Render every line of the listing below as a Markdown table with the columns Row and Line. Number each nonblank line in order, and leave out blank lines.

-------- Data under study --------

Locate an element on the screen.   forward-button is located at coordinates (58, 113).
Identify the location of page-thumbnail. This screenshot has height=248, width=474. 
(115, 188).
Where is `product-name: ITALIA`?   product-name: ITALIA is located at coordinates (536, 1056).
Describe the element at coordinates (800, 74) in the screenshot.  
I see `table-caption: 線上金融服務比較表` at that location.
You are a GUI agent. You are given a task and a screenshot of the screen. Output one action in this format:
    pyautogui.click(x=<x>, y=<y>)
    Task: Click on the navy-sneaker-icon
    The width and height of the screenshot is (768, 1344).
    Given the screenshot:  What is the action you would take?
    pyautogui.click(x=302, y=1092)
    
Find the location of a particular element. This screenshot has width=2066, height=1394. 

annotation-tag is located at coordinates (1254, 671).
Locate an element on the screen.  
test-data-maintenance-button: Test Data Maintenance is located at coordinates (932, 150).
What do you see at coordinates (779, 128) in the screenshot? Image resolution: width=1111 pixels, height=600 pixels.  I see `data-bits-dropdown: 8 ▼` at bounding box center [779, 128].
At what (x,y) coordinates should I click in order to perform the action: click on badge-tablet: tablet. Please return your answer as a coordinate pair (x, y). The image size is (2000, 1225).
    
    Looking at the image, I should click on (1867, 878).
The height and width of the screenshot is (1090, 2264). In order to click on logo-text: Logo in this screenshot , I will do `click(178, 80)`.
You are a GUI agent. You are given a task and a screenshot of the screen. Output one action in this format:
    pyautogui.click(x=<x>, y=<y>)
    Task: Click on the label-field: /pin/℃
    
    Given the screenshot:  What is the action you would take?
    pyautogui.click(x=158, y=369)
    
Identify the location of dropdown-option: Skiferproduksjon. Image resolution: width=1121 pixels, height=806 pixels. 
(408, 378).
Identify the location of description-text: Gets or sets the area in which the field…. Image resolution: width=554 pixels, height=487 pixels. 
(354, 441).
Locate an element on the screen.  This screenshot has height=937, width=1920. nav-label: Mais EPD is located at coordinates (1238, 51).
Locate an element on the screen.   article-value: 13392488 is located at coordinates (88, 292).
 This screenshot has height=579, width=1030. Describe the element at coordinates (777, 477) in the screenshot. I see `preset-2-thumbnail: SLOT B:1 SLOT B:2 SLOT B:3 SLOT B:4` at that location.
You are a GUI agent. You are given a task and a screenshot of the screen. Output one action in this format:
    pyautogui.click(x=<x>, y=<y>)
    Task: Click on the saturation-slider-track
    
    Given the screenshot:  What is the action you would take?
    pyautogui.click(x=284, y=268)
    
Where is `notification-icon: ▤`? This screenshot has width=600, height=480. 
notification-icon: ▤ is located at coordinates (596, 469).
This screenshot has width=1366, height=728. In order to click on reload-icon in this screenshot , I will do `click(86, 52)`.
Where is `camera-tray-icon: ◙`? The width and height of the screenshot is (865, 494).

--------

Solved problem.
| Row | Line |
|---|---|
| 1 | Locate an element on the screen.   forward-button is located at coordinates (58, 113). |
| 2 | Identify the location of page-thumbnail. This screenshot has height=248, width=474.  |
| 3 | (115, 188). |
| 4 | Where is `product-name: ITALIA`?   product-name: ITALIA is located at coordinates (536, 1056). |
| 5 | Describe the element at coordinates (800, 74) in the screenshot.   |
| 6 | I see `table-caption: 線上金融服務比較表` at that location. |
| 7 | You are a GUI agent. You are given a task and a screenshot of the screen. Output one action in this format: |
| 8 |     pyautogui.click(x=<x>, y=<y>) |
| 9 |     Task: Click on the navy-sneaker-icon |
| 10 |     The width and height of the screenshot is (768, 1344). |
| 11 |     Given the screenshot:  What is the action you would take? |
| 12 |     pyautogui.click(x=302, y=1092) |
| 13 | Find the location of a particular element. This screenshot has width=2066, height=1394.  |
| 14 | annotation-tag is located at coordinates (1254, 671). |
| 15 | Locate an element on the screen.   |
| 16 | test-data-maintenance-button: Test Data Maintenance is located at coordinates (932, 150). |
| 17 | What do you see at coordinates (779, 128) in the screenshot? Image resolution: width=1111 pixels, height=600 pixels.  I see `data-bits-dropdown: 8 ▼` at bounding box center [779, 128]. |
| 18 | At what (x,y) coordinates should I click in order to perform the action: click on badge-tablet: tablet. Please return your answer as a coordinate pair (x, y). The image size is (2000, 1225). |
| 19 |     Looking at the image, I should click on (1867, 878). |
| 20 | The height and width of the screenshot is (1090, 2264). In order to click on logo-text: Logo in this screenshot , I will do `click(178, 80)`. |
| 21 | You are a GUI agent. You are given a task and a screenshot of the screen. Output one action in this format: |
| 22 |     pyautogui.click(x=<x>, y=<y>) |
| 23 |     Task: Click on the label-field: /pin/℃ |
| 24 |     Given the screenshot:  What is the action you would take? |
| 25 |     pyautogui.click(x=158, y=369) |
| 26 | Identify the location of dropdown-option: Skiferproduksjon. Image resolution: width=1121 pixels, height=806 pixels.  |
| 27 | (408, 378). |
| 28 | Identify the location of description-text: Gets or sets the area in which the field…. Image resolution: width=554 pixels, height=487 pixels.  |
| 29 | (354, 441). |
| 30 | Locate an element on the screen.  This screenshot has height=937, width=1920. nav-label: Mais EPD is located at coordinates (1238, 51). |
| 31 | Locate an element on the screen.   article-value: 13392488 is located at coordinates (88, 292). |
| 32 |  This screenshot has height=579, width=1030. Describe the element at coordinates (777, 477) in the screenshot. I see `preset-2-thumbnail: SLOT B:1 SLOT B:2 SLOT B:3 SLOT B:4` at that location. |
| 33 | You are a GUI agent. You are given a task and a screenshot of the screen. Output one action in this format: |
| 34 |     pyautogui.click(x=<x>, y=<y>) |
| 35 |     Task: Click on the saturation-slider-track |
| 36 |     Given the screenshot:  What is the action you would take? |
| 37 |     pyautogui.click(x=284, y=268) |
| 38 | Where is `notification-icon: ▤`? This screenshot has width=600, height=480.  |
| 39 | notification-icon: ▤ is located at coordinates (596, 469). |
| 40 | This screenshot has width=1366, height=728. In order to click on reload-icon in this screenshot , I will do `click(86, 52)`. |
| 41 | Where is `camera-tray-icon: ◙`? The width and height of the screenshot is (865, 494). |